Elsewhere, Norges Bank is due to hike its policy rate by 25bp, in line with its recent commitment to take rates a few notches higher as inflation has remained sticky and – above all – the krone has remained weak. Since the latest policy meeting in March, NOK has continued to depreciate, although largely in line with the bank’s projections. So, a surprise larger hike seems unlikely, also considering the vulnerability of the domestic property market. We discuss the relevance of the krone for Norges Bank’s policy and the outlook for NOK in this note published earlier this week. In a nutshell, we expect limited NOK impact today, NOK volatility and vulnerability to remain the norm in the near term, but a recovery in the second half of the year, when we target sub-11.00 levels in EUR/NOK.

Francesco Pesole

GBP: Softer dollar helping GBP/USD

One could be forgiven for thinking that there has been a major re-appraisal of sterling now that GBP/USD is trading closer to 1.26. In fact, this is mostly a dollar move and trade-weighted sterling has not moved much this week. It seems that the view that European banks, including the UK, are better regulated than those in the US is providing some insulation to European currencies. This is also helping to keep expectations alive (expectations with which we disagree) that the Bank of England can hike rates two to three more times this year. Our latest views are that the BoE may not push back against these expectations next week - which would see sterling hang onto recent gains.

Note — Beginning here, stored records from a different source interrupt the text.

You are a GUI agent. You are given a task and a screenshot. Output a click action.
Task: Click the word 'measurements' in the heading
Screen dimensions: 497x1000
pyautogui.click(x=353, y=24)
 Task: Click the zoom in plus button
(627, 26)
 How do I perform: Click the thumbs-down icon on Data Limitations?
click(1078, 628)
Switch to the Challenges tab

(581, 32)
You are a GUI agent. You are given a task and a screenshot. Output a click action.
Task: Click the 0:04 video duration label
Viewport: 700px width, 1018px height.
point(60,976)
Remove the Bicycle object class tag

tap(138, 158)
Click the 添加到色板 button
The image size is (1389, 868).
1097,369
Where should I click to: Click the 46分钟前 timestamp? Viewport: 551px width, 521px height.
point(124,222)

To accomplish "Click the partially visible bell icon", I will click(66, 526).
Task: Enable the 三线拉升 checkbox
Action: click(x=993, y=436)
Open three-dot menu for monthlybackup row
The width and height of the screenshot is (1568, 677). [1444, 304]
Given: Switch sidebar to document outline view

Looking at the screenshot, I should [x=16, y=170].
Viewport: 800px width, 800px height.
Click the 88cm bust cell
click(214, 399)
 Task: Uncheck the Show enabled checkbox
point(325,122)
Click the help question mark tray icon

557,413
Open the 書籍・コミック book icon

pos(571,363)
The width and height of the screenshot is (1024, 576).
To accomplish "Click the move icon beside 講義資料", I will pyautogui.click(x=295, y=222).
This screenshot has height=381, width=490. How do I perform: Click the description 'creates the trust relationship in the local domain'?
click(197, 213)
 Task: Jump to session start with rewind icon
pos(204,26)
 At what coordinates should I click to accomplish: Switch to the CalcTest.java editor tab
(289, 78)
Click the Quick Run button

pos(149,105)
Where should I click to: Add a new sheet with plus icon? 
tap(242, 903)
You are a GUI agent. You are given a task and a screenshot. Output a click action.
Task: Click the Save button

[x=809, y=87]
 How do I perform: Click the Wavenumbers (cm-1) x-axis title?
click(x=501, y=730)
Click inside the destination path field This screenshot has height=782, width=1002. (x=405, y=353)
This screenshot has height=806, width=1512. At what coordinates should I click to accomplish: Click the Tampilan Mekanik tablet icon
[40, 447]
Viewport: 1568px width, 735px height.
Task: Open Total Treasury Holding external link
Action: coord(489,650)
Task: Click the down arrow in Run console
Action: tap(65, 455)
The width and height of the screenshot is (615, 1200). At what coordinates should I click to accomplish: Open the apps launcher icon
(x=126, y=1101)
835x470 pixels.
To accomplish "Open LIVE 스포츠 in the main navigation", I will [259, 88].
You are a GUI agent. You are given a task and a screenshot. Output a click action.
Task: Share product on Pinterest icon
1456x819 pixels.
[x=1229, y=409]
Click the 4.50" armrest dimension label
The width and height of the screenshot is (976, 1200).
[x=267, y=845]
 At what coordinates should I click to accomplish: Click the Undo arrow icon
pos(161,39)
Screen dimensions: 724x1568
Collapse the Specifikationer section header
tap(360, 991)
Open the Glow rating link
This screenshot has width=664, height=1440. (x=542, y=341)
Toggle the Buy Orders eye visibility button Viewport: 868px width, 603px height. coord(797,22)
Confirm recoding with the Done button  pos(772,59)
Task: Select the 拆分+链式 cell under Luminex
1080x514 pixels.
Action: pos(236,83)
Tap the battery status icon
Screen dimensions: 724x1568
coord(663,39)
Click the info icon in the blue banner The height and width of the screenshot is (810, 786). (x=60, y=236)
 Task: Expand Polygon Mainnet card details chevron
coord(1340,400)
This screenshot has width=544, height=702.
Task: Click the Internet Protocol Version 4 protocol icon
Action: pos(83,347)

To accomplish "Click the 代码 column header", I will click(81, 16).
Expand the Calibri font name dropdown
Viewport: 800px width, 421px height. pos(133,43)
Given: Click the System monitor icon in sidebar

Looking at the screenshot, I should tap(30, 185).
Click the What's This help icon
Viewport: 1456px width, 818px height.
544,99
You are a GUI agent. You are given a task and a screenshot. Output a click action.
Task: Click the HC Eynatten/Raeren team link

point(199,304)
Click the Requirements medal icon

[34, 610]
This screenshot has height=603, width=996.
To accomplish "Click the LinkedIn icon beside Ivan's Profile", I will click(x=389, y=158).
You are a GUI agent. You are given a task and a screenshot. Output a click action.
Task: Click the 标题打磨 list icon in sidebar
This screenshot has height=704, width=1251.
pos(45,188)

Expect EUR/GBP to remain steady (slight upside bias) near 0.8800, while GBP/USD could trade up to 1.2650/2750 - should EUR/USD manage to break through 1.1100 with momentum.

Chris Turner

CEE: Post-Fed sentiment will decide whether region can rally

The Czech National Bank (CNB) delivered the most hawkish message possible without hiking rates. For the first time since August last year, there was more than one vote for an interest rate hike and the governor said there is a possibility that the CNB will hike rates at its June meeting. With two new inflation numbers in hand by then, which should show a big downward slide, we do not think a rate hike will happen. However, the CNB will remain the most hawkish central bank in the region.

Of course, the global story today will be more important for FX in the region, but we still believe the CZK will catch up with the massive interest rate increase in the market. For now, according to our models, the higher interest rate differential points to a range of 23.30-40 EUR/CZK. However, we can expect rates to rise further in the market today before the dust settles and we will see more headlines from the CNB. On the other hand, if global market sentiment turns negative after the Fed meeting, it may slow or halt the koruna's rally. However, a higher EUR/USD indicates stronger levels for the rest of the region as well.